Done recalled his Skyhook training from simpler times and did so; the crab and grappling gun both sprung to life, snatching him upwards. There was the tendency, he noted, to pull in your limbs, trying to protect yourself, but that just makes things worse. After a few trial moves with his arms, Done had his ascent stabilized - and it felt rather pleasantly like a HA/LO jump in reverse at that point. One might almost say that it felt good, a nice rush of adrenaline with decent payoff.

With Done taken care of, Algernon scrambled to the right side of the car, yanked another harness downward and bowed down as far as he could.

"Open the door!" he howled, missing the much easier communication via implant. Mark didn't understand what was being shouted, only that there was shouting.

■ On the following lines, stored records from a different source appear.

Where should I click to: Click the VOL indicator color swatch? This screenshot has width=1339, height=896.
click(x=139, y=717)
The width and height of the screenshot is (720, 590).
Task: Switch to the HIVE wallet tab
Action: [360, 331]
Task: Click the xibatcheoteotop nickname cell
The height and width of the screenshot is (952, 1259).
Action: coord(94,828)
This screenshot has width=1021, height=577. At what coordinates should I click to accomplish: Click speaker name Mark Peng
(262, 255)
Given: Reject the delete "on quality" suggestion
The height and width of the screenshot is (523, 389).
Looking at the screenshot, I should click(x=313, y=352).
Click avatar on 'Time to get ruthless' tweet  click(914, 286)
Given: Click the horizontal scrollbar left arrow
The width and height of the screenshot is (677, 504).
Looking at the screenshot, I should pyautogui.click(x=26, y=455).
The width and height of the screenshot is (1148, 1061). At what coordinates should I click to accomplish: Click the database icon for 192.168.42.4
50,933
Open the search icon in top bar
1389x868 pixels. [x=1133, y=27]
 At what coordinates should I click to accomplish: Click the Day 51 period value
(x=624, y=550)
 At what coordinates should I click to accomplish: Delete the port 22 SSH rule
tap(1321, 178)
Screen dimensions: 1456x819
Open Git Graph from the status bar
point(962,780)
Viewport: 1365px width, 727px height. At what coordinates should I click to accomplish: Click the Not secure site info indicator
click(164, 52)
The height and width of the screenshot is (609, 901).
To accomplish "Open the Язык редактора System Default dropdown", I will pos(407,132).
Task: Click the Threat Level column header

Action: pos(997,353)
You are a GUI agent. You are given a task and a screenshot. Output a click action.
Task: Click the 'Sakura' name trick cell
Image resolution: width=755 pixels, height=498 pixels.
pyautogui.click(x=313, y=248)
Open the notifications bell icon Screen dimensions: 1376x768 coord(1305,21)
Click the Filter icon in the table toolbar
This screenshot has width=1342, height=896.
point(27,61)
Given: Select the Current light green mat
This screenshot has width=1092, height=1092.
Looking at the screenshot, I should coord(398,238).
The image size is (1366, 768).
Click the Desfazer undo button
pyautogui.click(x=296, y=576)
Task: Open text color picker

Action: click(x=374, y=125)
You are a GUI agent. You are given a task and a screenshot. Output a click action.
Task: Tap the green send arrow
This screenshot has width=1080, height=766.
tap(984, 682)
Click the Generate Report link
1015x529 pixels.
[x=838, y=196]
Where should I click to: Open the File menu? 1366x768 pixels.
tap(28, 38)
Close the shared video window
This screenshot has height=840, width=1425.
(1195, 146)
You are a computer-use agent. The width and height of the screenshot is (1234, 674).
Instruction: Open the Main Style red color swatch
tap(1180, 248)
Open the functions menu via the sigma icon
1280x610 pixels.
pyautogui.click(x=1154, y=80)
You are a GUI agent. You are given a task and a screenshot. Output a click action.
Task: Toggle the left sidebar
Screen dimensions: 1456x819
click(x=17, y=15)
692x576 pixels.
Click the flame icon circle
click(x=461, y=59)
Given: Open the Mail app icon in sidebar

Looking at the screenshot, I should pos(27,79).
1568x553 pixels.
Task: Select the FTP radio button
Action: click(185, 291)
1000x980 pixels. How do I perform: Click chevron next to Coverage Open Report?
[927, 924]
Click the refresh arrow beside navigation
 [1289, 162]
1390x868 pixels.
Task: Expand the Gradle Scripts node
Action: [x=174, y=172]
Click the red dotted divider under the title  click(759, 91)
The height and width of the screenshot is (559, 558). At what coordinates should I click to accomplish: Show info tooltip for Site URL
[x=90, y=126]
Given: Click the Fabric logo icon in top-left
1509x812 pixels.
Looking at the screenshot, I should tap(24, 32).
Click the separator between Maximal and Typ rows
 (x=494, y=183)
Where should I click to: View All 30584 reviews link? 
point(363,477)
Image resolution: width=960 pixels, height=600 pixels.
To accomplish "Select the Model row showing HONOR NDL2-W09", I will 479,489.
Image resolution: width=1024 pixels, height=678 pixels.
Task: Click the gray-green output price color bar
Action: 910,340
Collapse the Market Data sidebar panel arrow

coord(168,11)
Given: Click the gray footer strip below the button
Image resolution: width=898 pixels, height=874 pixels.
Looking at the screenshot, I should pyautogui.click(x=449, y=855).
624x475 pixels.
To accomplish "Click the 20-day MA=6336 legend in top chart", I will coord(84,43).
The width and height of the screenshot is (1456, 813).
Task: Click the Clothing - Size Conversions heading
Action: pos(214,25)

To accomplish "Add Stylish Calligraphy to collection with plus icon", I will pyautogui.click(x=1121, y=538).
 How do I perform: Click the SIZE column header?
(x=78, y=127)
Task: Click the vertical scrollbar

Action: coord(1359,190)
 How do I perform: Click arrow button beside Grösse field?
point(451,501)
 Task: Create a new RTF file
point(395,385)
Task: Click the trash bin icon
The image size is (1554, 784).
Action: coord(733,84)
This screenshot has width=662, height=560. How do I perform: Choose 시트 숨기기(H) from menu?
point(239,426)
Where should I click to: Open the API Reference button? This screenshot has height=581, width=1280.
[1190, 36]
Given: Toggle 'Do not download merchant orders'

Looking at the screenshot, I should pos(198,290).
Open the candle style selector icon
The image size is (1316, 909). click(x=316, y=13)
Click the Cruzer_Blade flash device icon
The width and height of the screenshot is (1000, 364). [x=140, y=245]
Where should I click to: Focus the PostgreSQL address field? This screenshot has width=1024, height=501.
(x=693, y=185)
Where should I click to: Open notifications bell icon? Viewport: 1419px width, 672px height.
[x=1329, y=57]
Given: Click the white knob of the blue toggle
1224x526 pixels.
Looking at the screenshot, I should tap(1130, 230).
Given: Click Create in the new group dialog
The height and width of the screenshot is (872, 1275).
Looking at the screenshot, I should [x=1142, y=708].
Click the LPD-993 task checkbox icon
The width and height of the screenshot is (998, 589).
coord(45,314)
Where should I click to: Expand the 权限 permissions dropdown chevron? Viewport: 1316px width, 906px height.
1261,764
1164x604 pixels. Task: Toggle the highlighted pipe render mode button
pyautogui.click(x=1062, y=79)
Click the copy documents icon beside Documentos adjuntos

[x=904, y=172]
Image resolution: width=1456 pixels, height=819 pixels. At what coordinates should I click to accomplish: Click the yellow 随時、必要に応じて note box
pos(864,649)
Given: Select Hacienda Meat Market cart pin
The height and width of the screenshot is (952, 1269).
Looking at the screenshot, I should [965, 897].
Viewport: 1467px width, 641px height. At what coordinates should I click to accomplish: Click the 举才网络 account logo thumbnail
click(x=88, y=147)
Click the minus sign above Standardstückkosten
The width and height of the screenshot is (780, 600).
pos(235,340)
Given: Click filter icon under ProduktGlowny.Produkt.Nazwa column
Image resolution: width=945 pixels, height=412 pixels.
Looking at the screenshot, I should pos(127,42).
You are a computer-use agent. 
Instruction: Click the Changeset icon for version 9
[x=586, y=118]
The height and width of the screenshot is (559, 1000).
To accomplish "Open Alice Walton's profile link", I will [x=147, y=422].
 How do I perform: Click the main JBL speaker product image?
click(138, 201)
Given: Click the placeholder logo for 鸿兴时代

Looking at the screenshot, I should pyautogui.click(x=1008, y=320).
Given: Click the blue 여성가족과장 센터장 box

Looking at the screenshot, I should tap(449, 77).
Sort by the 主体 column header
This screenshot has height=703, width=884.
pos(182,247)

Then Rowena shouted. It seemed to be the thing to do in that situation. Mark joined in, shouting a "What?" back at her. She merely pointed to the rear mirror.

The half-track. Not just going 150, but closing in. What's more, with fire lipping out of its back. Oh, and with Freyr riding on top, holding on with his cybernetic arm while his mangled left arm fluttered in the wind like a meaty wind cone.

Just when Mark was about to ask himself how this could get worse, the half-track raised its cannon and opened fire, making the Antonov swerve precariously. Algernon literally saw the slack travel down the cable and disengaged the magnet just in time before he was flung off the car; swinging off to the side, he released a volley of blades from his coat, aiming at the street lamps before him in a desperate attempt to evade a full-speed collision. Empowered by the master of the fringe, the blades curved into the wind, effortlessly felling the posts ahead. With a final twist of his body, Algernon altered the cable's trajectory enough to miss the last lamp before hitting the car again, this time planting his magnet-enhanced trench knife on Mark's side of the car.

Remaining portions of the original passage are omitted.